I'll invite you to start this practice by making any movements or adjustments to your posture,
Taking any stretches that feel like they would be helpful right now.
Then allow yourself to find a posture that feels comfortable for you,
And that might feel comfortable for about the next 5 minutes.
You might be comfortable seated,
Standing,
Or lying down.
Next I'll invite you to just take in the room around you,
Looking around at the different shapes,
Colors,
And textures.
You might choose to keep your eyes open and focused on one spot during this practice,
Or you can close your eyes.
And to get started,
You might find it helpful to take a big deep cleansing breath,
The biggest breath you've taken all day.
In and out.
We're going to practice a 1 to 2 ratio breath for just a few minutes together.

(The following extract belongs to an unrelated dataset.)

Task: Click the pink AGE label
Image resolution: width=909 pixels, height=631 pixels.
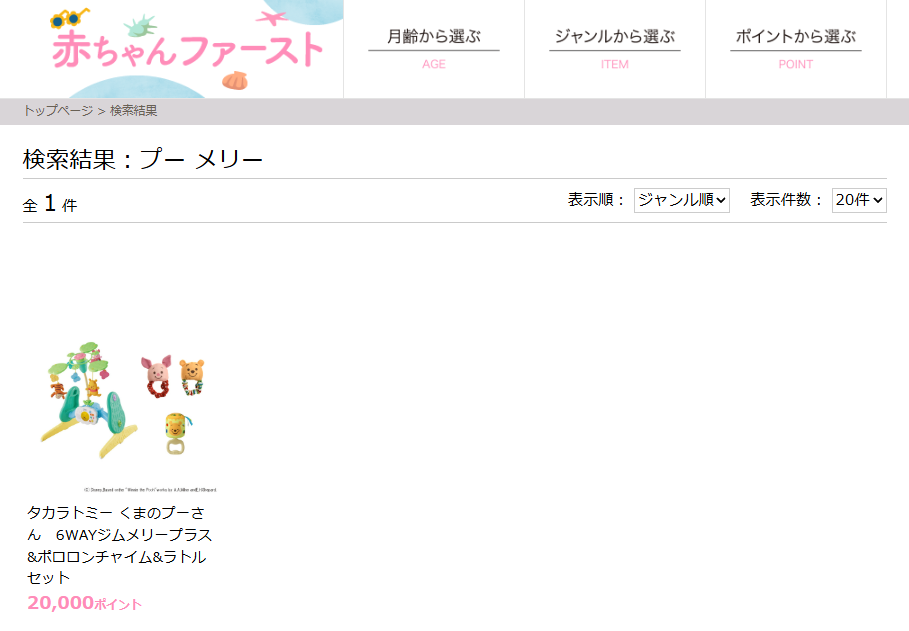Action: 434,64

If at any point this feels uncomfortable for you,
Or you need to stop,
That's okay.
You can let your breath return to its natural flow,
And just do your best to rest your attention there.

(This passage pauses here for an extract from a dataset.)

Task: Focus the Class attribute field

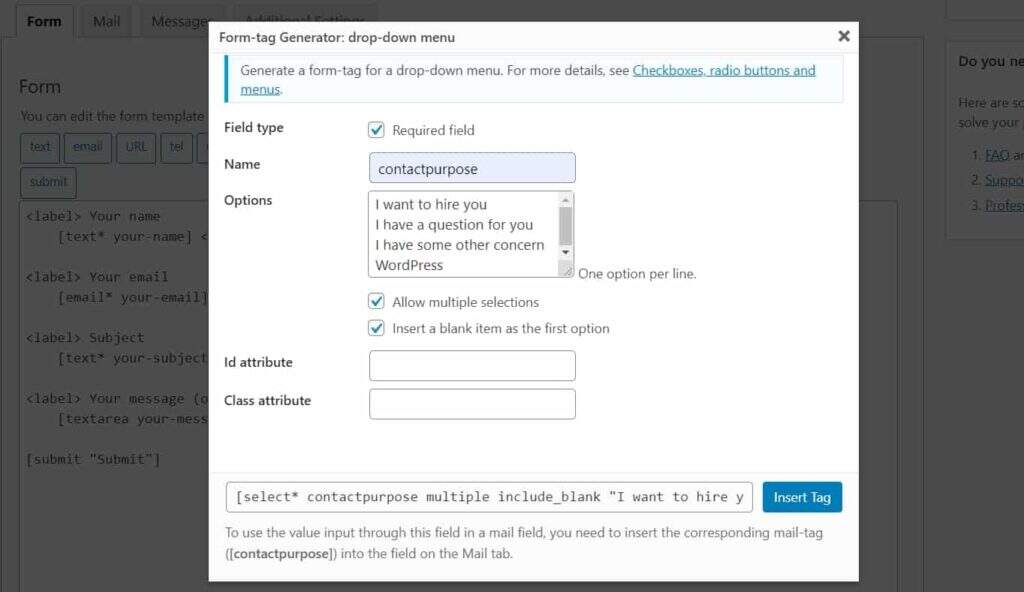Action: (x=472, y=404)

Together let's breathe out,
And we'll breathe in for a count of 3.
1,
2,
3,
And breathing out for 6.
2,
3,
4,
5,
6.
Good.
In,
2,
3,
And out.
2,
3,
4,
5,
6.
Inhaling 2,
3,
And exhaling 2,
3,
4,
5,
6.
Breathe in 2,
3,
And out 2,
3,
4,
5,
6.
Try to continue for a few moments on your own.
Counting your inhales,
And your exhale.
If your mind wanders,
It's okay.
It's completely natural to get distracted.
All you have to do is bring your attention back again to your breath.
Inhaling 2,
3,
And exhaling 2,
3,
4,
5,
6.
Breathe in 2,
3,
And out 2,
3,
4,
5,
6.
1,
2,
3,
And breathing out for 6.
2,
3,
4,
5,
6.
Good.
In 2,
3,
And out 2,
3,
4,
5,
6.
One more cycle on your own.
Good.
And now just let your breath return to its natural rhythm.